Taken together, the evidence in this report points toward four questions that the district's leadership, community stakeholders, and partners like PFAE are positioned to act on, not as prescriptions, but as the specific inquiries the data most directly opens.
What is happening in the middle school years, and what can be done about it? The grade 9 return is consistent enough, and distinctive enough to GPPSS, that it warrants a dedicated investigation. Survey data, private school enrollment trends, and family exit interviews would allow the district to distinguish between a competitive vulnerability and a structural preference, and to target any response accordingly. The data identifies the question with precision. Answering it requires going beyond what enrollment counts alone can show.
What does the School of Choice outflow represent, and is it recoverable? The acceleration after 2019 may reflect a COVID-era behavioral shift that has now become permanent, or it may reflect a response to the reconfiguration that is still resolving. Understanding which families are leaving, to which districts, and for what reasons would allow the district to distinguish between displacement (families who left because of a specific decision) and structural competition that would exist regardless. The two require different responses.

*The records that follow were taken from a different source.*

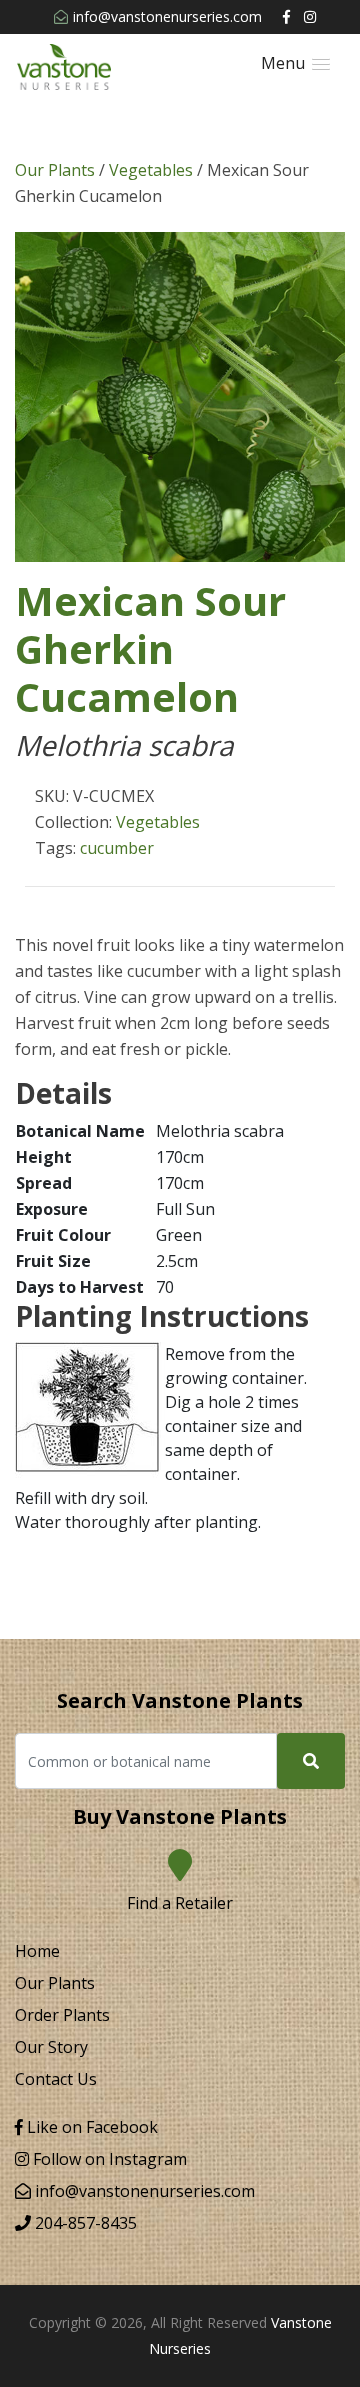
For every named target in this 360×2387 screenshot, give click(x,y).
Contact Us (56, 2079)
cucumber (117, 848)
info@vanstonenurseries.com (167, 16)
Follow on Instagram (108, 2159)
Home (37, 1951)
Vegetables (151, 170)
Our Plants (55, 170)
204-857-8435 (84, 2223)
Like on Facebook (90, 2127)
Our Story (51, 2047)
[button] (295, 63)
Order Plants (62, 2015)
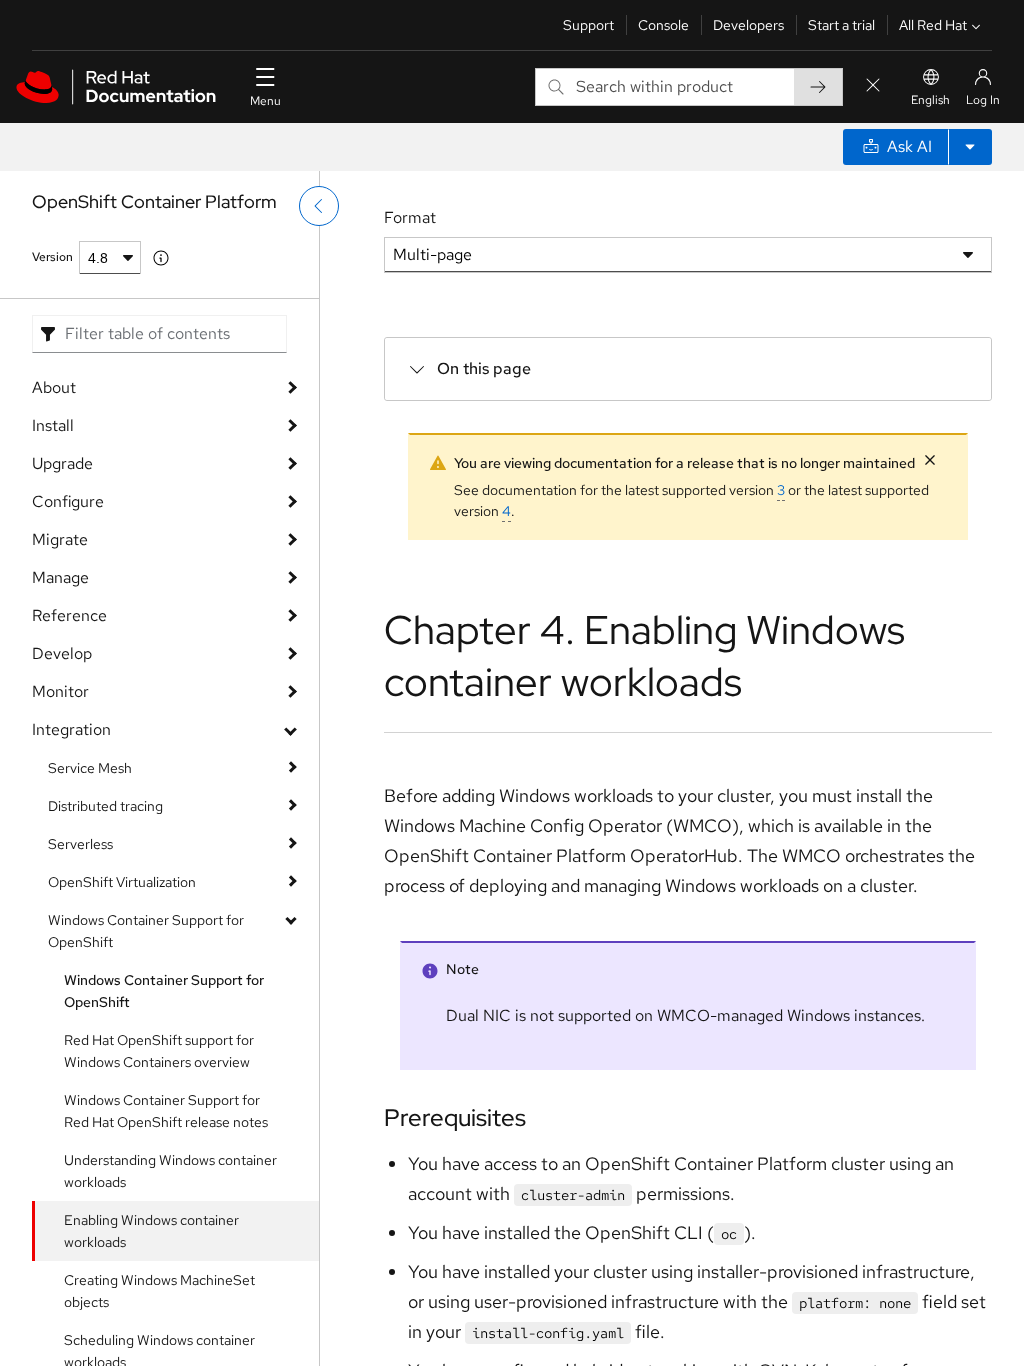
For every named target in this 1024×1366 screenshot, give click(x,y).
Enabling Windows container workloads (151, 1231)
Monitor (60, 691)
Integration (71, 729)
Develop (62, 653)
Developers (748, 25)
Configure (68, 501)
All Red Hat (933, 25)
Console (663, 25)
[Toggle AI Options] (970, 147)
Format (410, 217)
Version (52, 257)
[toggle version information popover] (161, 258)
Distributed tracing (105, 806)
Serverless (80, 844)
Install (53, 425)
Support (588, 25)
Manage (60, 577)
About (54, 387)
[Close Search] (873, 86)
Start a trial (841, 25)
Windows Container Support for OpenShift (146, 931)
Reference (69, 615)
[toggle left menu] (319, 206)
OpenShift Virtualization (122, 882)
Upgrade (62, 463)
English (930, 100)
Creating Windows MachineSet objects (159, 1291)
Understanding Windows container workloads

How does the financial structure of the district interact with the enrollment and demographic shifts this report documents? The structural squeeze in Finding 5 establishes the precondition. A full analysis of per-pupil revenue adjusted for inflation, MPSERS pension cost dynamics, and the hold harmless mechanisms embedded in GPPSS's funding structure is needed to quantify the financial consequence. Michigan Benchmark intends to publish that analysis as a companion to this report. The enrollment and demographic evidence here provides the foundation.
How should enrollment projections be recalibrated? The pipeline stabilization finding has direct implications for any projection model currently in use. Models that project continued steep decline are using an input assumption the data no longer supports. At the same time, models that assume demographic recovery through natural community regeneration may be overstating what the housing stock and in-migration data suggests is feasible. The right projection is probably neither: a stabilized but compositionally different district, operating under structural financial pressure, with specific vulnerabilities in the middle school years and specific strengths at the high school level.
Michigan Benchmark is a nonpartisan public data organization. This report does not advocate for specific policy outcomes, administrative decisions, or electoral positions. The findings and synthesis presented here reflect the evidence as the data shows it. The questions raised in this conclusion are the ones the data most directly opens, not recommendations, but the specific inquiries that a rigorous reading of the evidence suggests are most worth pursuing. Michigan Benchmark's role is to make that evidence legible. What is done with it belongs to the community.
All data in this report is drawn from public sources. Michigan Benchmark maintains a structured analytical warehouse integrating these sources for longitudinal analysis. Sources are referenced throughout this report by their public-facing institutional names.